Before he made his first theatrical release, Russell was given the offer of directing the musical Summer Holiday, with Cliff Richard. Russell later admitted that he regretted turning it down: "I nearly did Summer Holiday, I wish I had, my career would have changed," he said. "I would have made a good musical there's no doubt of that, and who knows what would have happened, because I don't think [Peter Yates] was a very good director." Russell would however later direct Richard in two music videos; "She's So Beautiful" and "All I Ask of You", in 1985 and 1986, respectively.

===Vlad the Impaler===
During the heyday of Hammer Films and the popularity of productions made on classic horror characters such as Victor Frankenstein or Count Dracula, Russell was slated to direct a film for the company on the life of Vlad the Impaler, the inspiration for the Dracula character.

===A Clockwork Orange===
Soon after the publication of Anthony Burgess's A Clockwork Orange, in 1964, Russell was set to direct the adaptation, which was originally projected as a vehicle for the Rolling Stones with Mick Jagger in the role of Alex. However, Burgess claimed that at the time the British Board of Censors would not approve it. Stanley Kubrick directed the film instead, with Malcolm MacDowell portraying Alex.

===Untitled Vincent van Gogh biopic===
In 1965, while he was making docudramas for the BBC on famous figures, Russell discussed the possibilities with Spike Milligan on making a film of the artist Vincent van Gogh with Milligan playing the role. However, Russell wanted to wait until he had the opportunity to film it in color rather than black and white.

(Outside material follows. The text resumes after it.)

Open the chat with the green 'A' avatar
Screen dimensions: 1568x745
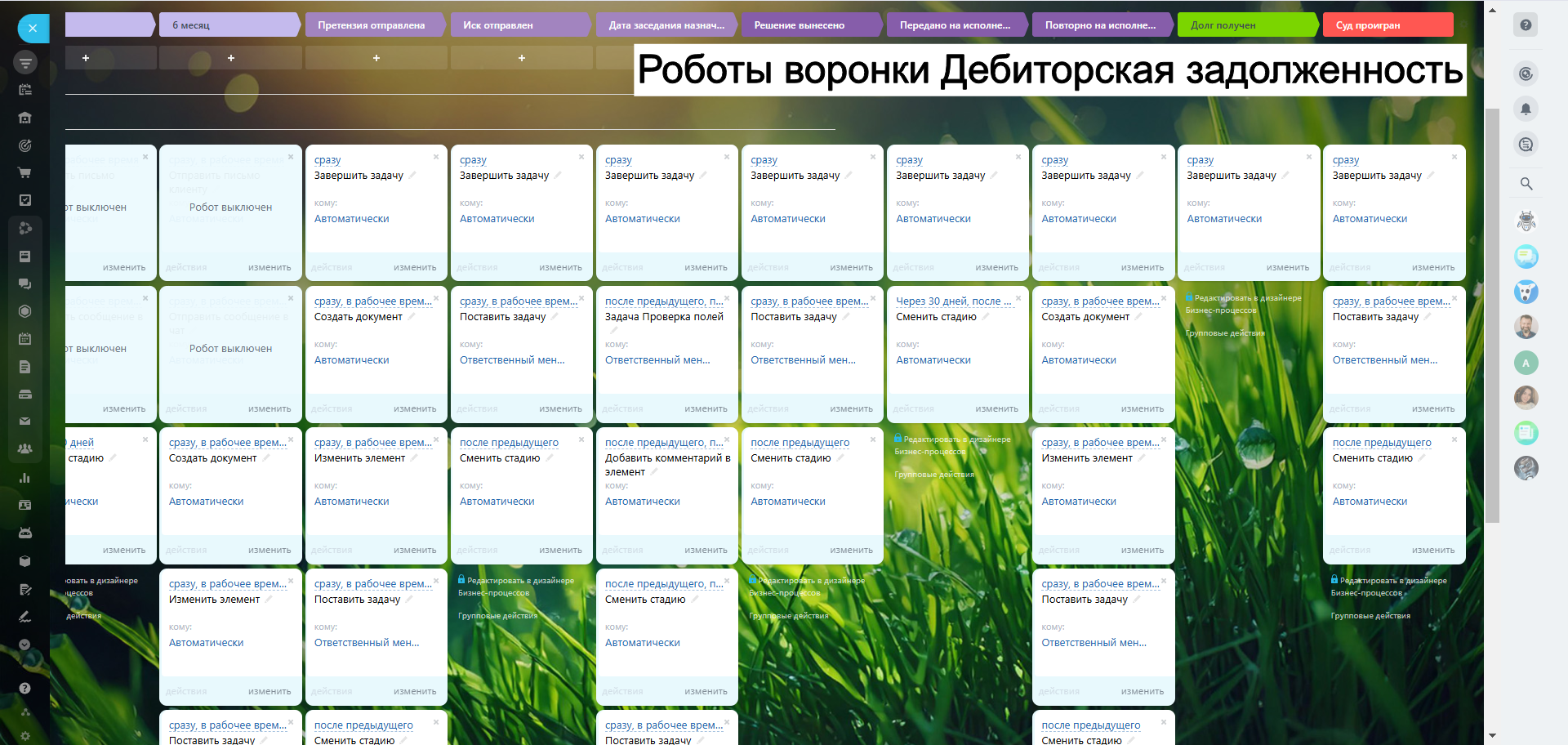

===Untitled Hector Berlioz biopic===
Also in 1965, Russell professed a desire to make a film about the life of the composer Hector Berlioz, writing that the BBC's budgetary constraints would not "stretch to a film with a cast of thousands."

===The Quest for Corvo===
Around 1966–67, Russell worked on a proposed adaptation of A. J. A. Symons' experimental, postmodern 1934 biography of the eccentric English writer Frederick Rolfe (alias Baron Corvo) entitled The Quest for Corvo: An Experiment in Biography, to have been made in a similar style as Dante's Inferno. He intended to return to the BBC to make the film after completed post-production obligations on Billion Dollar Brain, but no meetings were held with Symons' brother Julian, who owned the rights to the story.

===Nijinski===
Before choosing to direct Billion Dollar Brain, Russell had a contract with producer Harry Saltzman to film the life of the Russian dancer Vaslav Nijinsky with Rudolph Nureyev in the lead. Nureyev however, refused to play the role of a dancer who he felt was inferior, and the project was called off as result.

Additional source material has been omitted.